= Selection =

• • • •

# Par for updated Fluval Spec V stock light?



## hachi (Jul 30, 2015)

Does any know the par value for the updated Fluval Spec V? Just trying to get a feel for what it might be able to grow. Thanks!


----------



## hachi (Jul 30, 2015)

I emailed Fluval asking if they had any info on the par for the update light, but I haven't heard anything back. Any suggestions on how I could figure it out? Thank you.


----------



## sfshrimp (May 24, 2016)

What par you want? Run 100 and then dial back... Fluval stuff is kraut.
Roll americano.


----------



## hachi (Jul 30, 2015)

sfshrimp said:


> What par you want? Run 100 and then dial back... Fluval stuff is kraut.
> Roll americano.


I'm not sure you understand my question. I bought a Fluval Spec V tank, which comes with a light. This light was updated at the beginning of the year, and I am trying to find out what PAR it runs at. There isn't anything to dial back.


----------



## Ashenwelt (Aug 29, 2016)

I am wondering this on both the V and the III. If anyone has this I would love this info as well.

Sent from my SM-N930T using Tapatalk


----------



## AquaIce (Sep 5, 2016)

I know standard fluval III light is not enough for plants. Getting a Wave Point LED will work fantastic. Remember, plants will grow in low light just fine (just slower). With high light comes Algae unless you're dosing good CO2. Aiming for around 30-60par at substrate is always good.


----------



## hachi (Jul 30, 2015)

Just got a response back from Hagen. Apparently they are going to be updating their website with par info this month.


----------



## hachi (Jul 30, 2015)

Still haven't seen any information on their website.


----------



## Ashenwelt (Aug 29, 2016)

Can anyone who has one test?

Rob aka Ashenwelt - Back in the aquaria hobby. Always searching...

• • • •

= Short task 1 =
From the Fluval Spec V thread, reproduce word for word the passage starting with "I emailed Fluval" and going on through "out? Thank you.".
= Short task 2 =
Continue the forum thread about the Fluval Spec V light's PAR, picking up after its last post.

= Dataset extract =
• • • •

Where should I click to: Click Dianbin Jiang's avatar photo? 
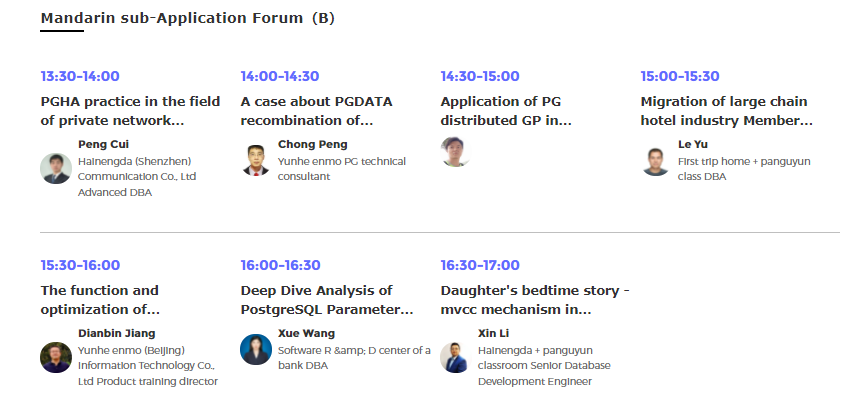tap(56, 357)
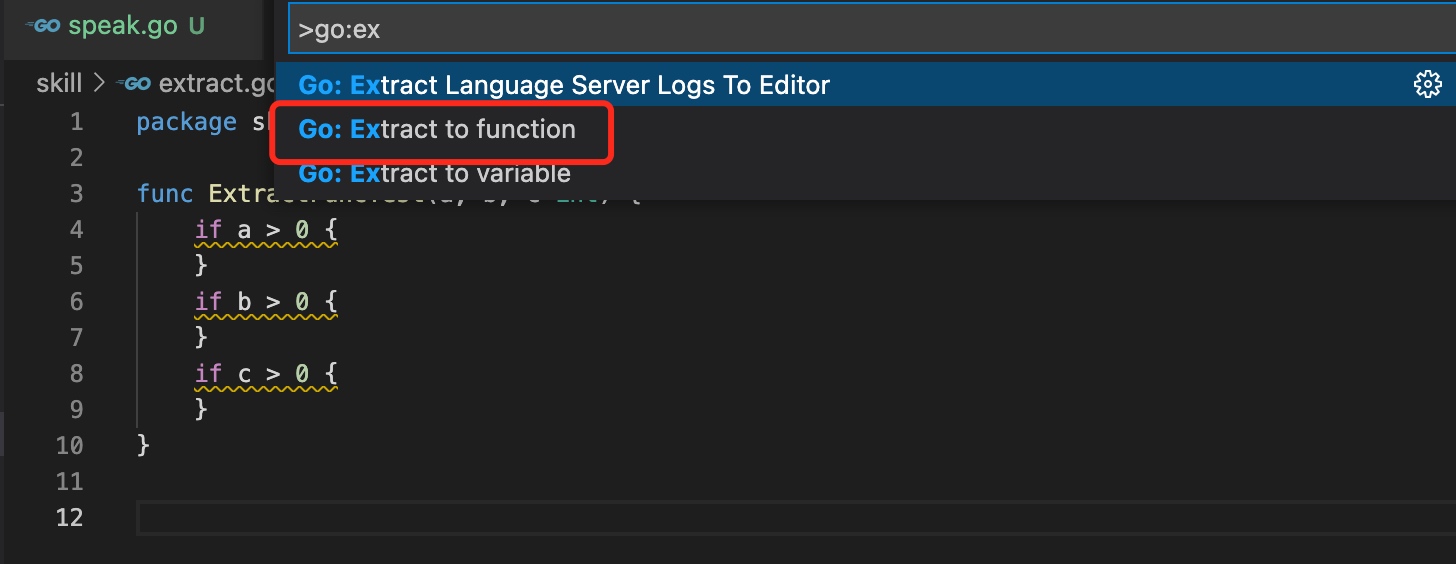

• • • •

= Expected output 1 =
I emailed Fluval asking if they had any info on the par for the update light, but I haven't heard anything back. Any suggestions on how I could figure it out? Thank you.

= Expected output 2 =
----------



## FishRFriendz (Dec 21, 2016)

Wow, I have the older Spec V set up already, and now I have the version 2 right across from the version 1. It's quite a lot brighter. The original I'd say was a low light tank. I wonder if version 2 can handle mid light plants.

Where are the par values? I can't seem to find any on fluval's website.


----------



## hachi (Jul 30, 2015)

FishRFriendz said:


> Wow, I have the older Spec V set up already, and now I have the version 2 right across from the version 1. It's quite a lot brighter. The original I'd say was a low light tank. I wonder if version 2 can handle mid light plants.
> 
> Where are the par values? I can't seem to find any on fluval's website.


No idea what the PAR values are. I never did get an answer when I emailed Fluval. I actually just emailed them again yesterday. If they ever get back to me I'll let you know.


----------



## hachi (Jul 30, 2015)

Got a reply back from Fluval:

"At this time we do not have PAR value available. The intent for our Spec tanks is freshwater and low light level plants only; therefore PAR for these tanks is really irrelevant both in terms of absolute value and the plants you should be keeping, which are low to mid light level only. Please check our fluvalaquatics.com website from time to time for any updates to the PAR information as it would be posted there when available."

Not super helpful.


----------



## rootsnshoots (Dec 23, 2016)

I have a spec V that I've been running for a year. Once I really got into planting, I emailed Fluval to find out the PAR as well. They also sent me some lousy, half baked answer. Its really disappointing for newbies to buy this tank hoping they will be able to grow so much more for them. Its also really pitiful for a large company not to know what kind of light they are producing for a market that needs to know light values. Just how many people have emailed them about their stupid lights? You'd think they'd have gotten the hint by now to make better lights.
My LFS stocks these tanks and sells a few, and they generally use low light plants. The new light on the SPECs is really blue, and a bit eerie. When compared to the more beautiful low iron glass in the LFS, these SPECs don't really cut it. At any rate, I added a clip on light, and co2 to make my mid level plants grow well. I still debate on a full light upgrade, or a completely new tank set up.


----------



## Aqua99 (Jan 6, 2017)

I don't think it's as much of a lousy answer or not knowing the light output of a product they're producing, it's more about them purposely not telling you a value for that number that they already know you will not be happy with.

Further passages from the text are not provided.